A scuola presentiamo gli autori della fine dell’Ottocento e del Novecento e il loro modo di indagare la crisi dell’identità, l'ansia di non potersi riconoscere in qualcosa, la ferita ineliminabile del rimanere stranieri, senza poter tornare “a casa”, dove ci si sente accolti.
Mi domando se una possibilità di “rispecchiamento” (in senso positivo) non possa essere assolta dalla figura adulta.
Sewell (forse) non cercava un rispecchiamento nell'intelligenza artificiale, ma aveva più bisogno di un adulto cui attaccarsi, un caregiver appunto, che gli mostrasse come crescere, diventare grande e attraverso le difficoltà “tornare a casa” con una sua identità finalmente matura.
Quanto conta, per costruire una vera identità, lo sguardo dell'altro che ci vede, ci accoglie e ci guida?
C’è un dettaglio che Lacan sottolinea.
Lo specchio introduce alla relazione con l’altro. L’altro non sono io. Quell’io frammentato e scomposto con cui parlava Sewell immaginando che fosse “Dany”.
Posso accettare l’altro se è irriducibile a me. L’unica via d’uscita è che lo specchio, il rispecchiamento che cerchiamo, apra la soglia di qualcosa di imprevedibile, che non posso immaginare, che mi sfugge sempre un poco.
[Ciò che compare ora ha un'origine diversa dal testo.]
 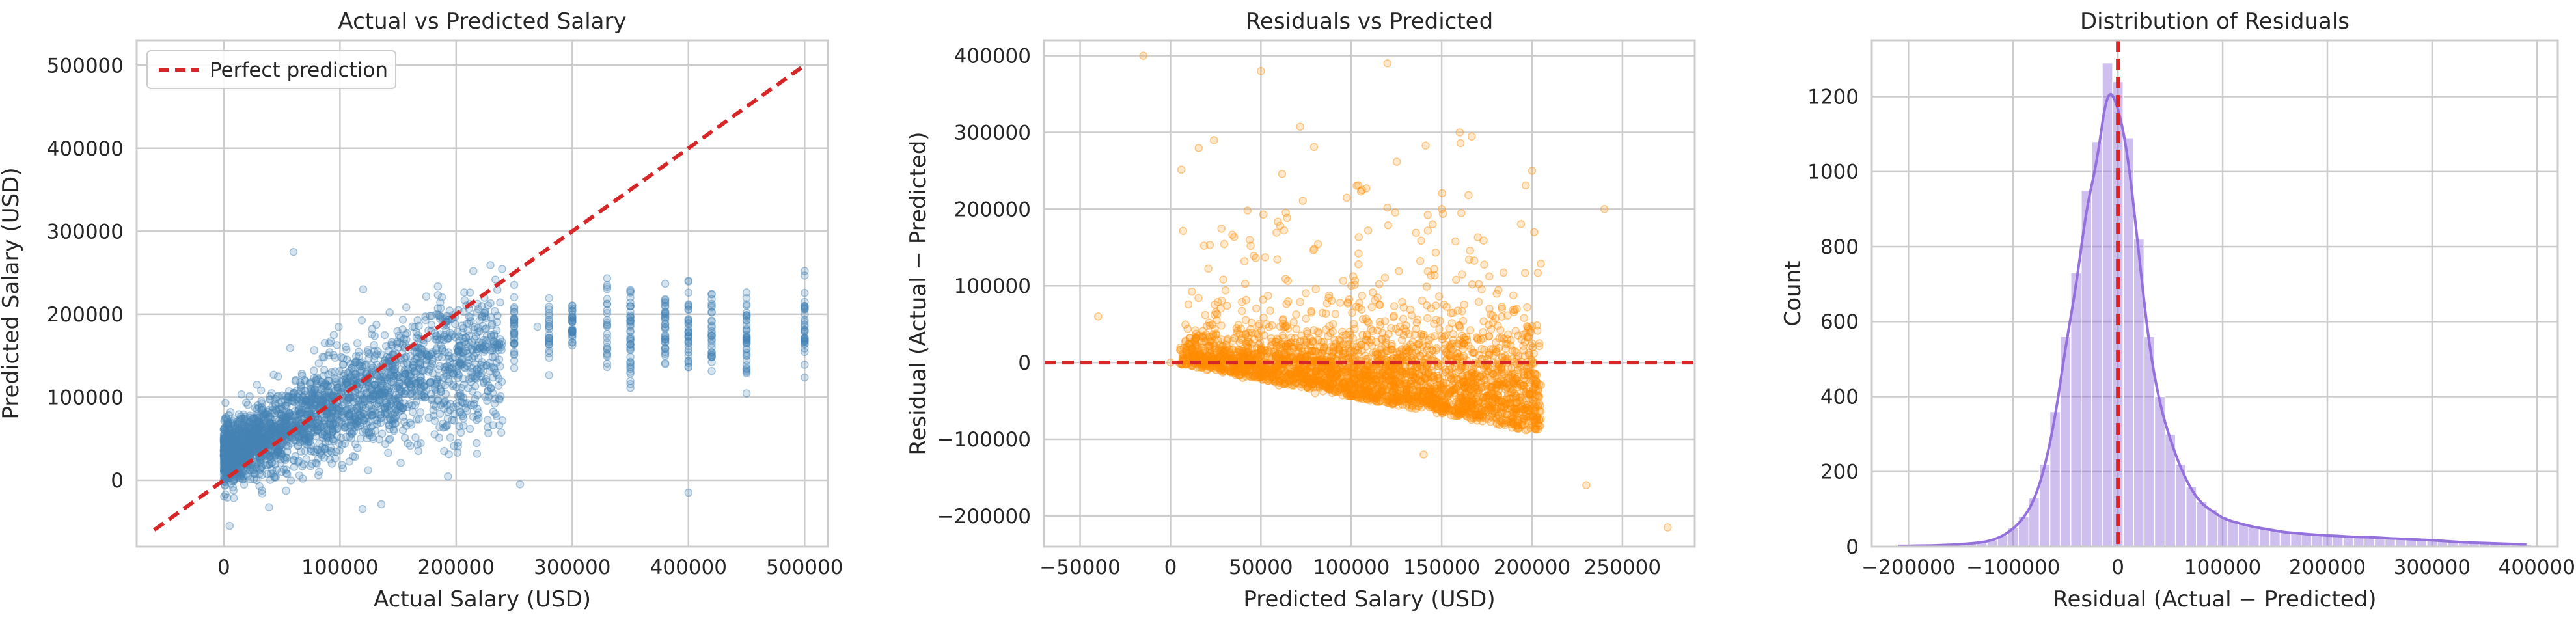 I want to click on y-tick-label: 400000, so click(x=86, y=149).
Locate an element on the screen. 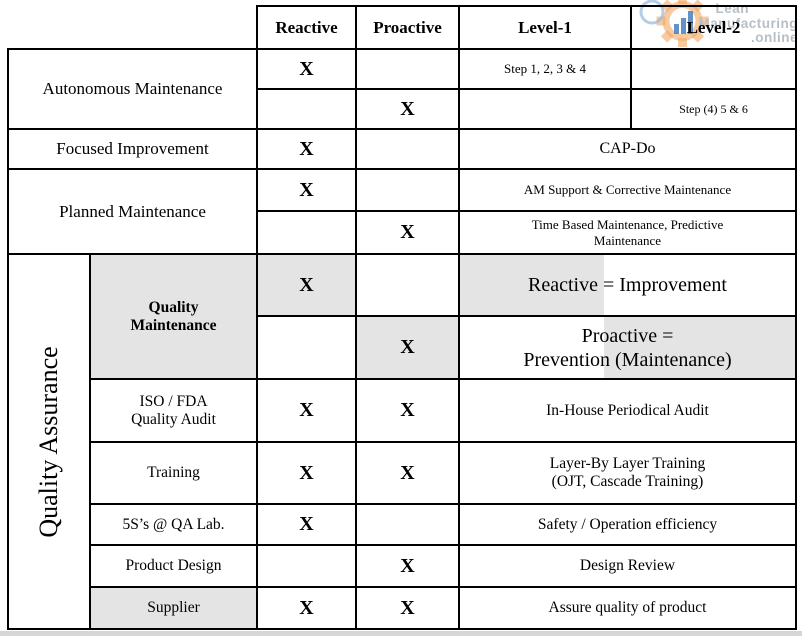  cell-pd-proactive: X is located at coordinates (408, 566).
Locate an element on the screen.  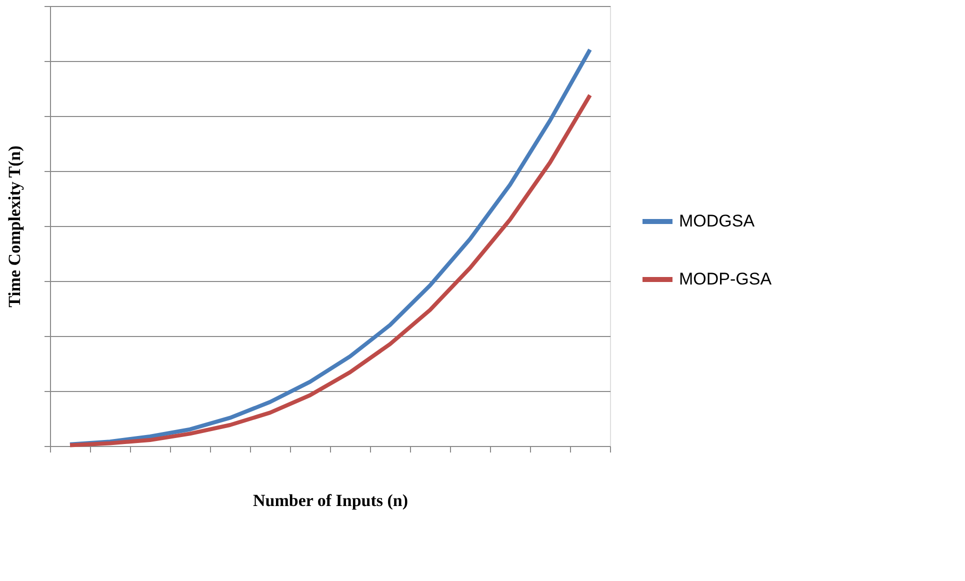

Se il rispecchiamento nell’AI è solo un riflesso delle nostre fragilità, chi guiderà i giovani verso un’identità autentica e matura? Gli adulti possono davvero essere lo specchio di cui i ragazzi hanno bisogno, o continueremo a lasciarli soli davanti a immagini che li alienano?
Anche noi, d’altronde, dall’alto delle nostre cattedre ci “specchiamo” nei nostri studenti.
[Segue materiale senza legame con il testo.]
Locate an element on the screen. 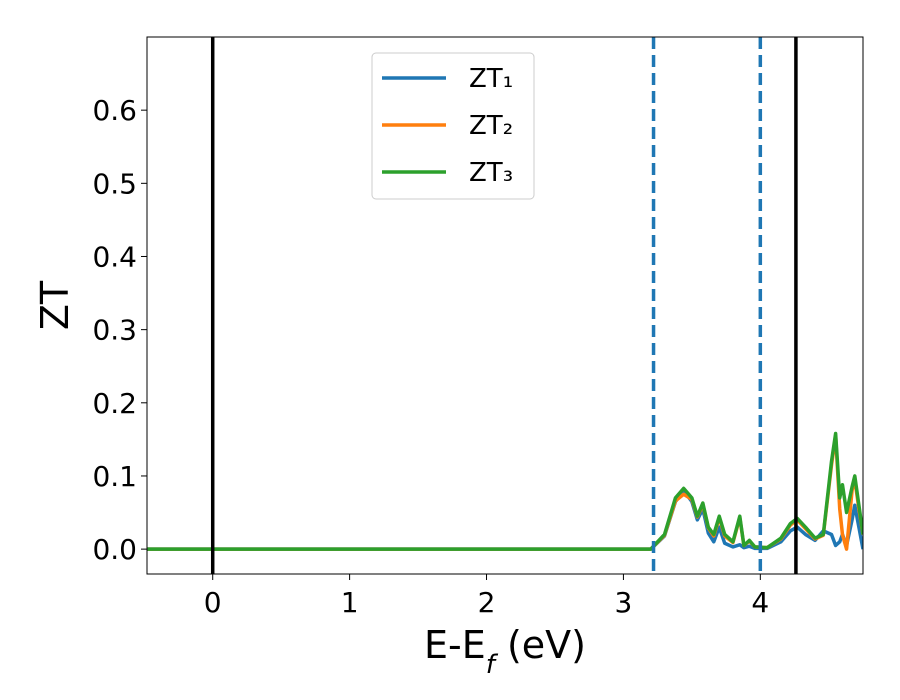 This screenshot has width=900, height=700. x-axis-label: E-Ef (eV) is located at coordinates (505, 652).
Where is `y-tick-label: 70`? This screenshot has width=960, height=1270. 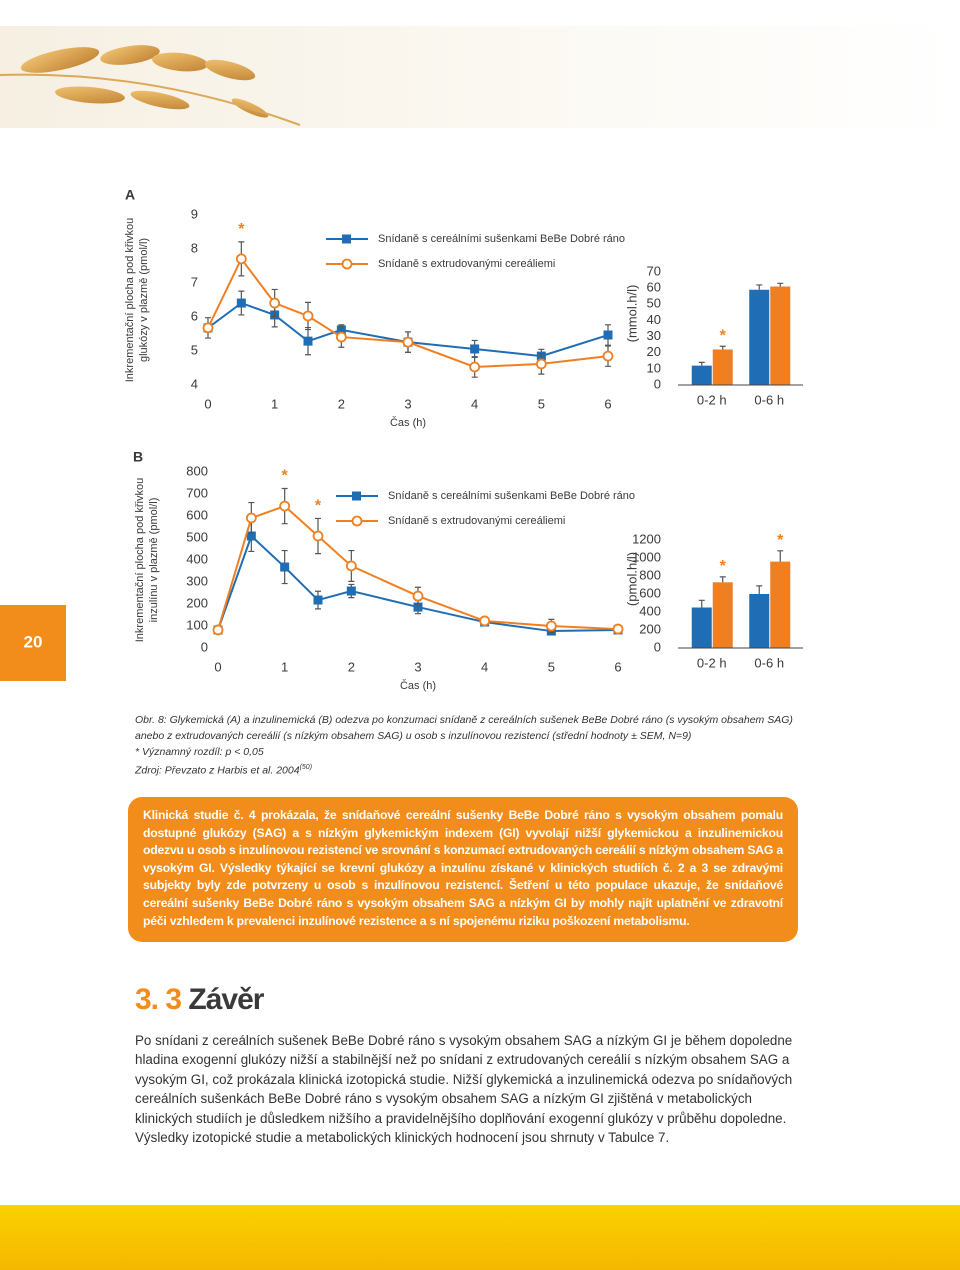 y-tick-label: 70 is located at coordinates (654, 270).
Che cosa vediamo? Il riflesso del nostro narcisismo o l’imprevedibilità di un irriducibile? Quanto siamo pronti ad accogliere quegli altri così diversi (irriducibili) da noi?
Buon caffè ☕
Simona
PS: Qua sotto puoi trovare una bella pagina in cui Lacan spiega lo “stadio dello specchio”.
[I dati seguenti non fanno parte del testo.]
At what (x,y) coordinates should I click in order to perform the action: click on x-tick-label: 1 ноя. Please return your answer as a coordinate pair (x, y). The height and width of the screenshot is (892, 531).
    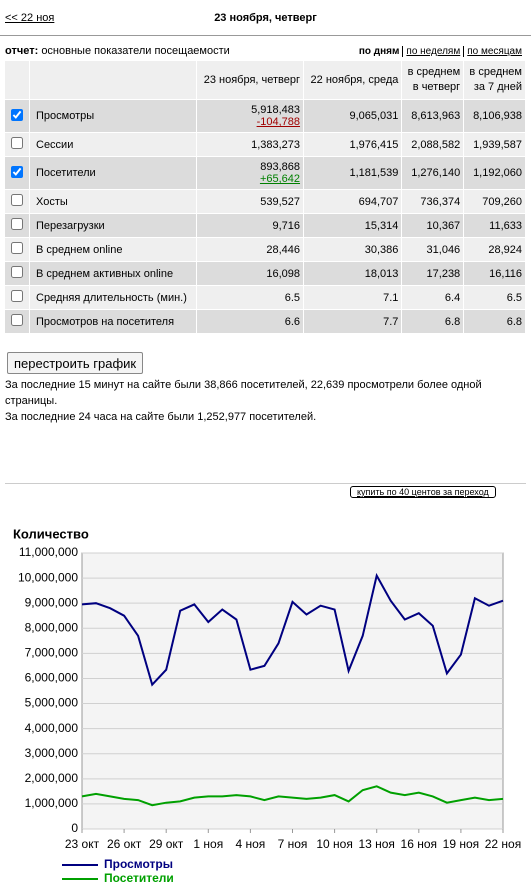
    Looking at the image, I should click on (208, 844).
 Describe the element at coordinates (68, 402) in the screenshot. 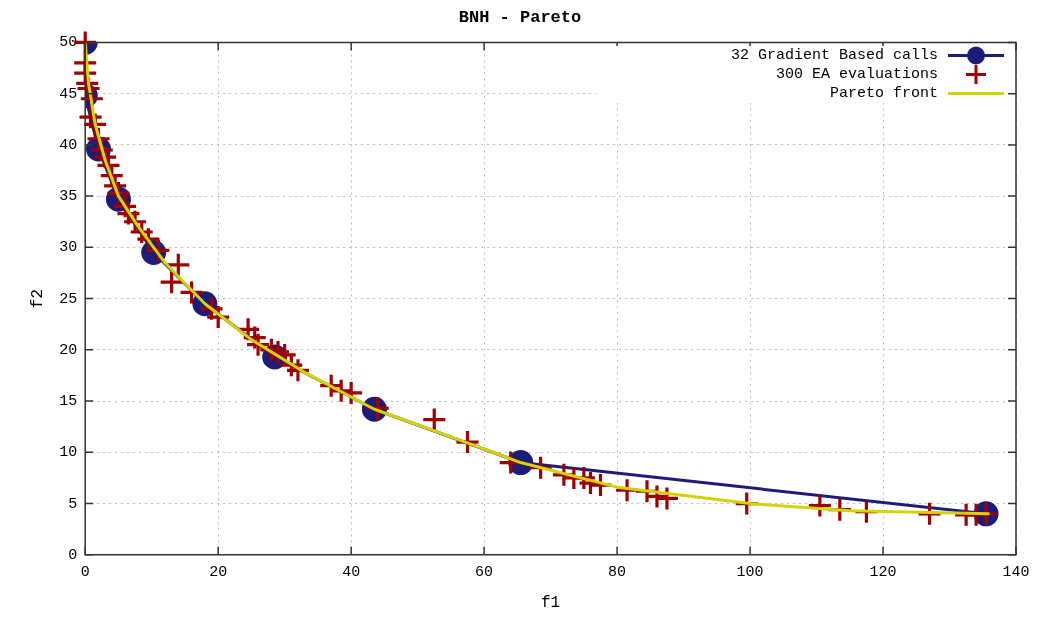

I see `y-tick-label: 15` at that location.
Jacques Lacan (1901-1981) è stato uno psicoanalista e filosofo francese che ha reinterpretato le teorie di Sigmund Freud attraverso le lenti della linguistica strutturale e della filosofia contemporanea. Il suo lavoro ha avuto un impatto significativo sulla psicoanalisi, la filosofia, la letteratura e le scienze sociali. Ammetto che non amo alcune conclusioni di Lacan.
Secondo John Bowlby, il fondatore della teoria dell'attaccamento, il legame emotivo tra il bambino e il caregiver primario è essenziale per il sano sviluppo emotivo e sociale. Il rispecchiamento emotivo si riferisce alla capacità del caregiver di riconoscere, comprendere e riflettere in modo accurato le emozioni del bambino, fornendo così una risposta empatica e sintonizzata alle sue esigenze emotive. Nei primi anni di vita, i bambini non hanno ancora la capacità di gestire autonomamente le proprie emozioni intense. Attraverso il rispecchiamento, il caregiver aiuta il bambino a identificare le proprie emozioni e a sviluppare strategie per regolarle. Secondo lo psicoanalista Donald Winnicott, il caregiver funge da “specchio” per il bambino. In assenza di questo specchio, o se il riflesso è distorto, il bambino può avere difficoltà a sviluppare un senso coerente di identità. Winnicott sottolinea l'importanza di un ambiente sufficientemente buono, in cui il caregiver è in grado di rispondere adeguatamente alle necessità emotive del bambino, permettendogli di sviluppare il proprio “vero sé”. Inoltre, studi neuroscientifici hanno evidenziato come le interazioni di rispecchiamento possano influenzare lo sviluppo delle reti neuronali associate alla regolazione emotiva. Il neuropsichiatra Daniel Siegel parla di “integrazione neurale”, indicando che esperienze di attaccamento sicuro promuovono una maggiore coerenza nelle funzioni cerebrali, facilitando l'equilibrio emotivo e la flessibilità mentale.